* Required action *
In the data, find the word "agent" and copy out every line that has it.

[Pixel coordinate grounding data]
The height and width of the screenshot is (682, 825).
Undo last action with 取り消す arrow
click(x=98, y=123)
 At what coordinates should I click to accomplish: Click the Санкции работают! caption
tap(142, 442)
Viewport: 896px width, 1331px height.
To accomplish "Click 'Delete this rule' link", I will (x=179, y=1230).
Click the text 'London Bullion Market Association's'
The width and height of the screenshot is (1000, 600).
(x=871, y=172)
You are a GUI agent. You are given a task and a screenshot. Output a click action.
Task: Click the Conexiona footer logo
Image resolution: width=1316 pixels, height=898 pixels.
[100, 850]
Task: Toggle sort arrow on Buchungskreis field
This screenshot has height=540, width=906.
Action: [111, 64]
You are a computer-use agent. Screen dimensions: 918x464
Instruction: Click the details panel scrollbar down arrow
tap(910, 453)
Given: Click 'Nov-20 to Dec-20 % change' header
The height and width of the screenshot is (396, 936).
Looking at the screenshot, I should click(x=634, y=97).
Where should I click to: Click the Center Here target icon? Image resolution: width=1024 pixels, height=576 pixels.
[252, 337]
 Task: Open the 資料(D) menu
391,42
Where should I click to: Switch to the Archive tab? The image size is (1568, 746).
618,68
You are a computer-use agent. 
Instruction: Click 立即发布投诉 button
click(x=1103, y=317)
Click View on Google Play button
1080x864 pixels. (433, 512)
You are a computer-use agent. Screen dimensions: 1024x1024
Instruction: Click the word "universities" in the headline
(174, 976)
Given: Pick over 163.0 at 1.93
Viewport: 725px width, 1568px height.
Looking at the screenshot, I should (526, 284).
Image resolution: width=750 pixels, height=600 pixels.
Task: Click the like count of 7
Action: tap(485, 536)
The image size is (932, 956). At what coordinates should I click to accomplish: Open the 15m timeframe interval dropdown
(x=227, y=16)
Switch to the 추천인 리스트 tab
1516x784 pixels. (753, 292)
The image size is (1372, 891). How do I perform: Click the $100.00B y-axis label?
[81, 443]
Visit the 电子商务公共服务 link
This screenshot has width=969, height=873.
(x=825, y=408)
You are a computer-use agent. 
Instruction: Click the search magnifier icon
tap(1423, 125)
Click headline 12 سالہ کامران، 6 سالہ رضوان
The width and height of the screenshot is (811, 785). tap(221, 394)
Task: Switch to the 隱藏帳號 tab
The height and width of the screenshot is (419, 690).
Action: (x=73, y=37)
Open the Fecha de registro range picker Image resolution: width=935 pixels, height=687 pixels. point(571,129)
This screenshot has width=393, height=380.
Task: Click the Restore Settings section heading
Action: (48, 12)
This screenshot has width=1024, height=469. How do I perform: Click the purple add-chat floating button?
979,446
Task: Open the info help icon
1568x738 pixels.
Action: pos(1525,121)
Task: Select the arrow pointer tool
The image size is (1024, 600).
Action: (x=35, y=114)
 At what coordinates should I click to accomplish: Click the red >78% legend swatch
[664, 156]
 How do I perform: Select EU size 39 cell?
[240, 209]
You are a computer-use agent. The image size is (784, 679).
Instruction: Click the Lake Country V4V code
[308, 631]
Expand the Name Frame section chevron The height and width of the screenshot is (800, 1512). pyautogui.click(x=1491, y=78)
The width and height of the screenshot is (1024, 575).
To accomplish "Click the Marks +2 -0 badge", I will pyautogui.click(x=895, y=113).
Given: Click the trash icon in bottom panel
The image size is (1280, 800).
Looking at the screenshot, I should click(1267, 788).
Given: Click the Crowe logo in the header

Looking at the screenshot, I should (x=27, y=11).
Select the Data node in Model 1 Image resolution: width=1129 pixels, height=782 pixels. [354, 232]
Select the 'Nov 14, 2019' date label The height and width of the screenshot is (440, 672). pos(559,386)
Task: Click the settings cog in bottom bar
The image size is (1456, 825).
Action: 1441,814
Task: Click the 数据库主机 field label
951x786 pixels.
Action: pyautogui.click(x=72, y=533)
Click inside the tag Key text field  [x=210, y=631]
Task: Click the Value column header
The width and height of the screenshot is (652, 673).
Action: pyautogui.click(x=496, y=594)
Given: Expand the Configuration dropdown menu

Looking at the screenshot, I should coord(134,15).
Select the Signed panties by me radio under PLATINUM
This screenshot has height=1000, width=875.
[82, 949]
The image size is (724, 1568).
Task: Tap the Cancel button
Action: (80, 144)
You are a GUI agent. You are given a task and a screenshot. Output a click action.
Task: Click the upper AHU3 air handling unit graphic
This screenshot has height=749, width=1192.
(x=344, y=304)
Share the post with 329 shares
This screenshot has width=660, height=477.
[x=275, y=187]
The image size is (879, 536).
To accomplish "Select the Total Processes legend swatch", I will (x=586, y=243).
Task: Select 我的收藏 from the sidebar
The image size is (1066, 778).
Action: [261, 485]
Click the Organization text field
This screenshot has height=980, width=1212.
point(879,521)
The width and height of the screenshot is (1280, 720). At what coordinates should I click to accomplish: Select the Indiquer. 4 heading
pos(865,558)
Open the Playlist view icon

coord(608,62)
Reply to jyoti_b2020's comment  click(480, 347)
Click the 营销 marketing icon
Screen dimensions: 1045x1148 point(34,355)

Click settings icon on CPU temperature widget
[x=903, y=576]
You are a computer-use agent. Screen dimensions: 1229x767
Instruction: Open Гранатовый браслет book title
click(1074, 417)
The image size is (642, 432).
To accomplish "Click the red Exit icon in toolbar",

* Written response *
You are a GUI agent. You are given a task and a screenshot. Output a click action.
You are a computer-use agent. Screen dimensions: 918x464
You are a computer-use agent. 
You are a computer-use agent. Screen dimensions: 1024x1024
You are a computer-use agent. 
You are a computer-use agent. The image size is (784, 679).
You are a GUI agent. You are given a task and a screenshot. Output a click action.
You are a computer-use agent. Screen dimensions: 1229x767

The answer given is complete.